Forward-Looking Statements

This news release contains statements that constitute "forward-looking statements". Such forward-looking statements involve known and unknown risks, uncertainties and other factors that may cause Enduro's actual results, performance or achievements, or developments in the industry to differ materially from the anticipated results, performance or achievements expressed or implied by such forward-looking statements. Forward-looking statements are statements that are not historical facts and are generally, but not always, identified by the words "expects," "plans," "anticipates," "believes," "intends," "estimates," "projects," "potential" and similar expressions, or that events or conditions "will," "would," "may," "could" or "should" occur. These statements are made as of the date of this news release and include without limitation, statements about the LIFE Offering and/or the Concurrent Private Placement (including that the Company will receive the necessary regulatory approvals with respect to the Offering, the tax treatment of the FT Units, the timing to renounce all Qualifying Expenditures in favour of the subscribers and the use of proceeds of the LIFE Offering and/or the Concurrent Private Placement), and statements as to management's expectations and intentions and the Company's anticipated work programs.

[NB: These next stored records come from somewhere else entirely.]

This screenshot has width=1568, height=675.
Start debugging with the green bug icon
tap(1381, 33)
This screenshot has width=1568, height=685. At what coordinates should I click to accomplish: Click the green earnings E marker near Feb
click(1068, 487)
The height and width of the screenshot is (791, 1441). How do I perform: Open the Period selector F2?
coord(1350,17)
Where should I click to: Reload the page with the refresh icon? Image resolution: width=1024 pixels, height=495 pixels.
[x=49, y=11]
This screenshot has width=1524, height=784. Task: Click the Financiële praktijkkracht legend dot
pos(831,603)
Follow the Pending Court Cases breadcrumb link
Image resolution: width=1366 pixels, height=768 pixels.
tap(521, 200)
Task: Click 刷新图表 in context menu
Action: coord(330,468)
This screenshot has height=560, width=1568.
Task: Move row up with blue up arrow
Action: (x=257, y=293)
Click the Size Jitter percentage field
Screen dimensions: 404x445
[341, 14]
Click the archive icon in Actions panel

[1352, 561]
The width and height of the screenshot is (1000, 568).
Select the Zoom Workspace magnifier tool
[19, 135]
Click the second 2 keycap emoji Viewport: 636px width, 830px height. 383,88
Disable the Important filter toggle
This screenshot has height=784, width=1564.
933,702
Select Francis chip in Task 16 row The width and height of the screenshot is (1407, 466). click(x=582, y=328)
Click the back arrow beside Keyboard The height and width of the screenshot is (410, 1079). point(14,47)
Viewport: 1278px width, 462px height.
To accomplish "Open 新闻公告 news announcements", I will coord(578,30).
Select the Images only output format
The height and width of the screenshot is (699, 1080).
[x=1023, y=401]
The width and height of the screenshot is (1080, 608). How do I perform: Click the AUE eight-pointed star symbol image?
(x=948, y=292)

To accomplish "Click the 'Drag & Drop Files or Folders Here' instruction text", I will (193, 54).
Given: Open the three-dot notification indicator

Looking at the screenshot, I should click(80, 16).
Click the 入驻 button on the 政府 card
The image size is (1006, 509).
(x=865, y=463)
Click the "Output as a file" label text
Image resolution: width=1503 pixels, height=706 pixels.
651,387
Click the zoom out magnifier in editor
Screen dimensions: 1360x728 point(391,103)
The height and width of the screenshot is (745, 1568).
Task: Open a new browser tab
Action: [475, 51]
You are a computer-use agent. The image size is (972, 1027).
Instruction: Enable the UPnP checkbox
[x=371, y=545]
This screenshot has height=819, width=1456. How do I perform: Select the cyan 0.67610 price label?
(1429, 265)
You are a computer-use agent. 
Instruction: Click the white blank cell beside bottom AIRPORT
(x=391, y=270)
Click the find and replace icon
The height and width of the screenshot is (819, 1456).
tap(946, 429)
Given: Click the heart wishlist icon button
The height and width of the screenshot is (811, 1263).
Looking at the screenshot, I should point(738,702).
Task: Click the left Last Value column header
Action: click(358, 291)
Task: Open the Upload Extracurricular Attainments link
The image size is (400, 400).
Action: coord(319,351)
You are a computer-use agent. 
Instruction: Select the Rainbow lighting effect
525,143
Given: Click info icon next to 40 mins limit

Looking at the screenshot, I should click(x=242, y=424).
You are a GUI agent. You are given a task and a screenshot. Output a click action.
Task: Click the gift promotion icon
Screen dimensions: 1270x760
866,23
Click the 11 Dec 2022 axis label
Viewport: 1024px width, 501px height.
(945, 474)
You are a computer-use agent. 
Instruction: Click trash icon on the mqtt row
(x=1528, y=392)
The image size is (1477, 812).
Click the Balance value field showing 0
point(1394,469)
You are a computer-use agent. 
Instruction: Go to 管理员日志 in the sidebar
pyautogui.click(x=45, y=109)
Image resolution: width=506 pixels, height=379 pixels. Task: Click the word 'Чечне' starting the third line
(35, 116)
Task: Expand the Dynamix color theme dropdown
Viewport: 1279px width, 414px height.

Although Enduro believes the forward-looking information contained in this news release is reasonable based on information available on the date hereof, forward-looking statements by their nature involve assumptions, known and unknown risks, uncertainties and other factors which may cause our actual results, performance or achievements, or other future events, to be materially different from any future results, performance or achievements expressed or implied by such forward-looking statements. Such factors include, among other things: risks related to uncertainties inherent in drill results and the estimation of mineral resources, and risks associated with executing Enduro's plans and intentions.

THE FORWARD-LOOKING INFORMATION CONTAINED IN THIS NEWS RELEASE REPRESENTS THE EXPECTATIONS OF ENDURO AS OF THE DATE OF THIS NEWS RELEASE AND, ACCORDINGLY, IS SUBJECT TO CHANGE AFTER SUCH DATE. READERS SHOULD NOT PLACE UNDUE IMPORTANCE ON FORWARD-LOOKING INFORMATION AND SHOULD NOT RELY UPON THIS INFORMATION AS OF ANY OTHER DATE. WHILE ENDURO MAY ELECT TO, NEITHER OF THEM UNDERTAKES TO UPDATE THIS INFORMATION AT ANY PARTICULAR TIME EXCEPT AS REQUIRED IN ACCORDANCE WITH APPLICABLE LAWS.

Neither the TSX Venture Exchange nor its Regulation Services Provider (as that term is defined in the policies of the TSX Venture Exchange) accepts responsibility for the adequacy or accuracy of this news release.